Ho il privilegio e la fortuna di esserne il presidente in questo anniversario importante, che arriva in un periodo di continua evoluzione e, purtroppo, sofferenza della nostra professione. Cento anni fa coloro che fondarono l’Associazione avevano visto lontano e quindi avevano creato un’organizzazione che potesse difendere la nostra indipendenza e le condizioni di lavoro a livello internazionale. Erano colleghi illuminati e forse in questo momento ci servirebbe la stessa capacità di intuire quale saranno le condizioni che ci trovseremo ad affrontare.
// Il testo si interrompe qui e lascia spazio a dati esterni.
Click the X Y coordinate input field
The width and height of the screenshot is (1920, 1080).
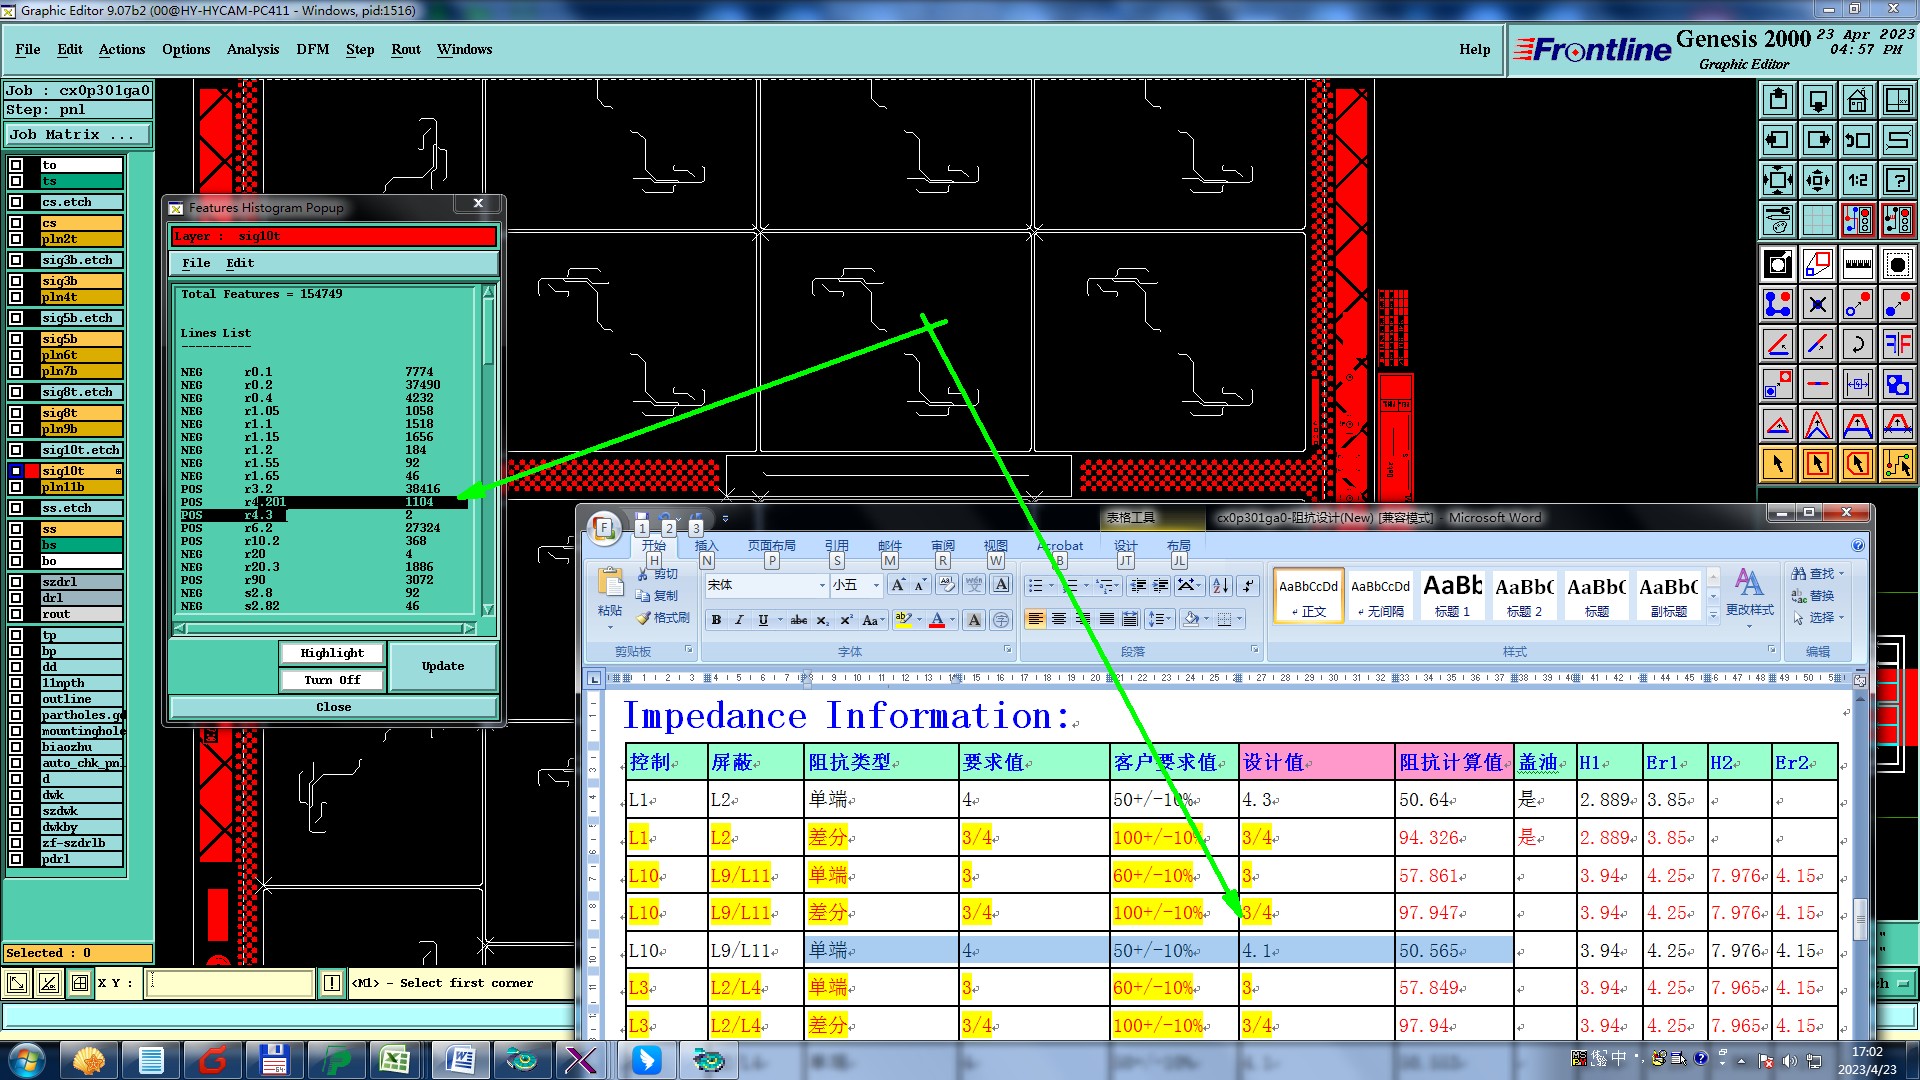coord(230,983)
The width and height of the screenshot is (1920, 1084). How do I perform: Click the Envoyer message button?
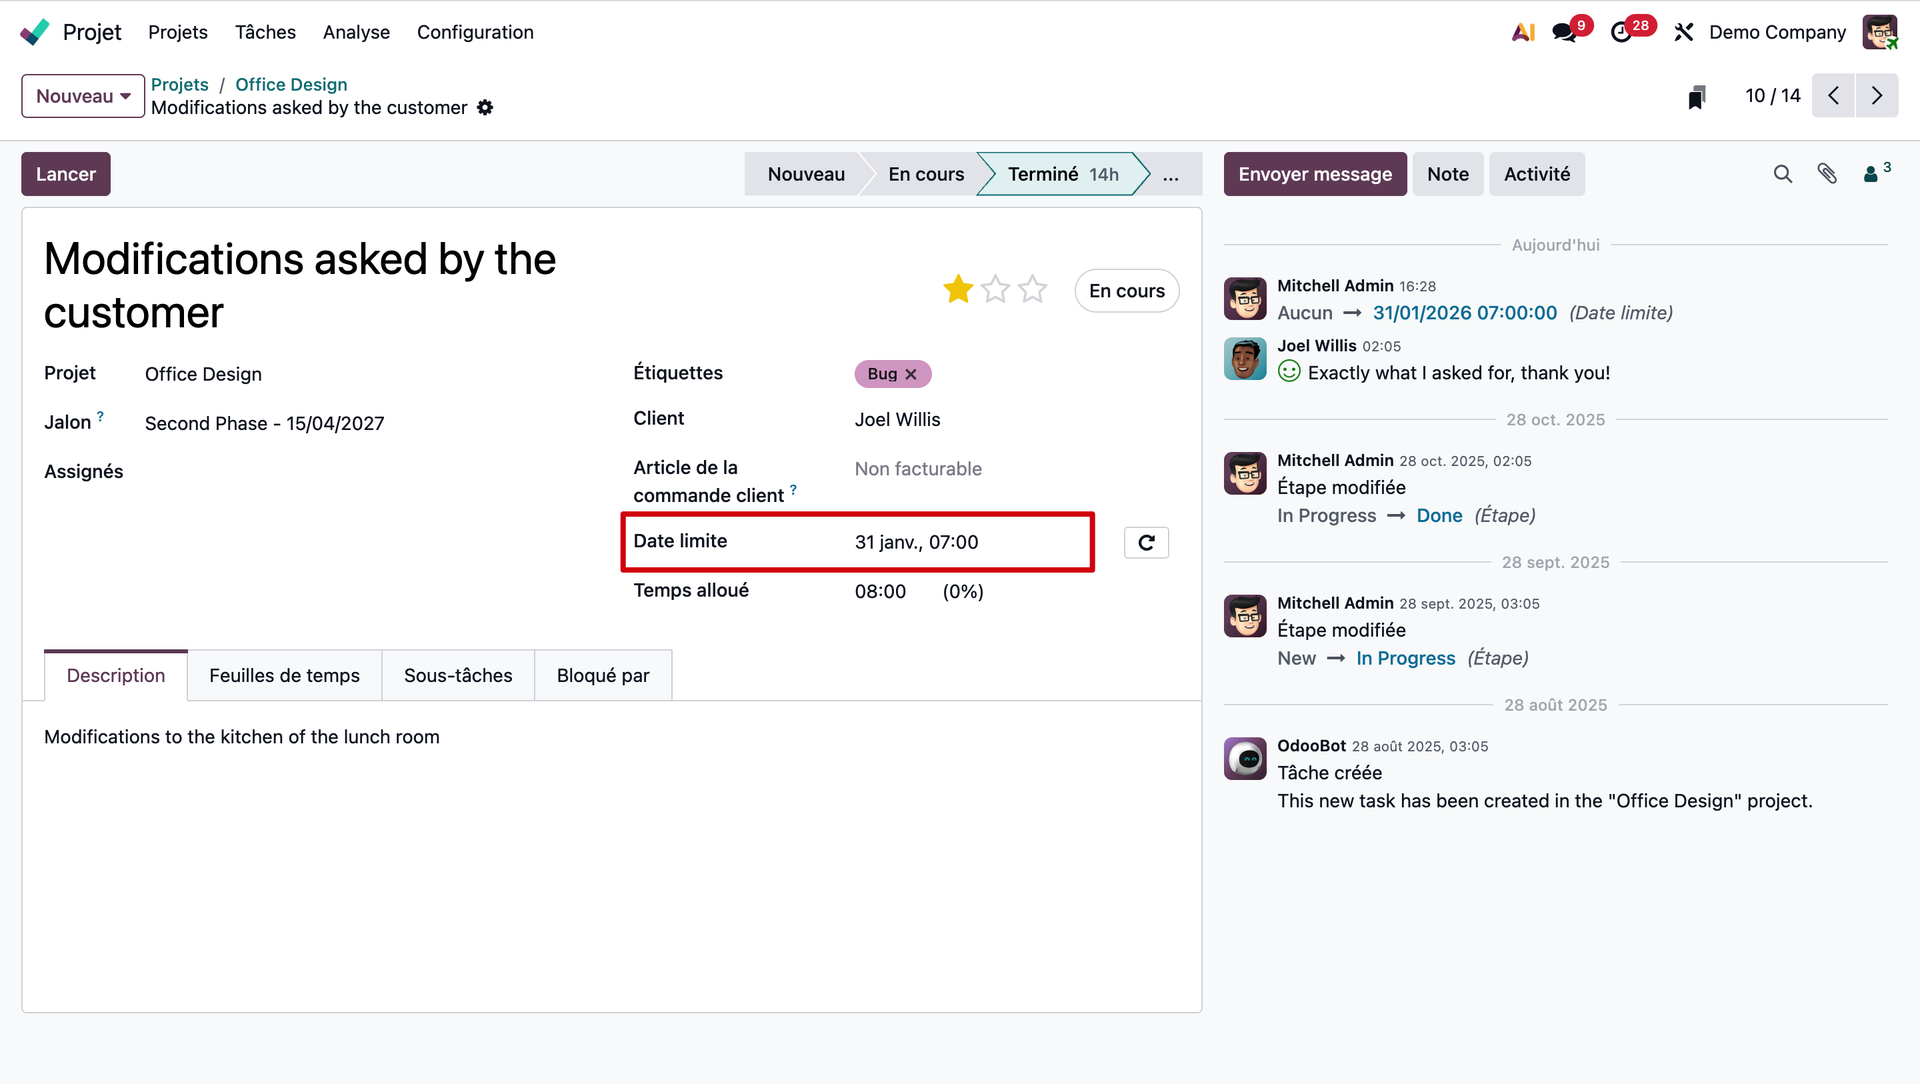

Attualmente la nostra credibilità è attaccata da più parti, perché chi detiene le redini del potere nel mondo dello sport vuole sostituirci con i comodi e docili “content creator”, cioè coloro, che preferiscono essere al servizio di qualcuno, evitando di assumere posizioni critiche. Il cosiddetto populismo sportivo.

E’ un peccato, perché senza una forte stampa indipendente e critica il mondo dello sport rischia di finire nelle mani di operatori dalla dubbia credibilità e onestà. E’ un rischio presente e sarebbe sbagliato sottovalutarlo.

Tornando al Centenario voglio ringraziare, l’USSI e il suo presidente Gianfranco Coppola per il continuo sostegno che mi danno, senza di loro non potrei essere in questa posizione.

Ed ora penso che sia anche doveroso ricordare gli italiani che hanno fatto parte in questi 100 anni dell’Esecutivo AIPS:

Fabio Orlandini: membro 1924-1928; Emilio Colombo: membro 1936-1939; Renato Casalbore: membro 1948-1949; Bruno Roghi: membro 1951-1952, vicepresidente 1952-1962; Leone Boccali: membro 1956-1960; Luigi Chierici: membro 1973-1977; Enrico Crespi: presidente 1977-1981; Massimo Della Pergola, segretario generale 1977-1989, vice presidente 1989-1993; Gianni Merlo: presidente 2005 attualmente in carica.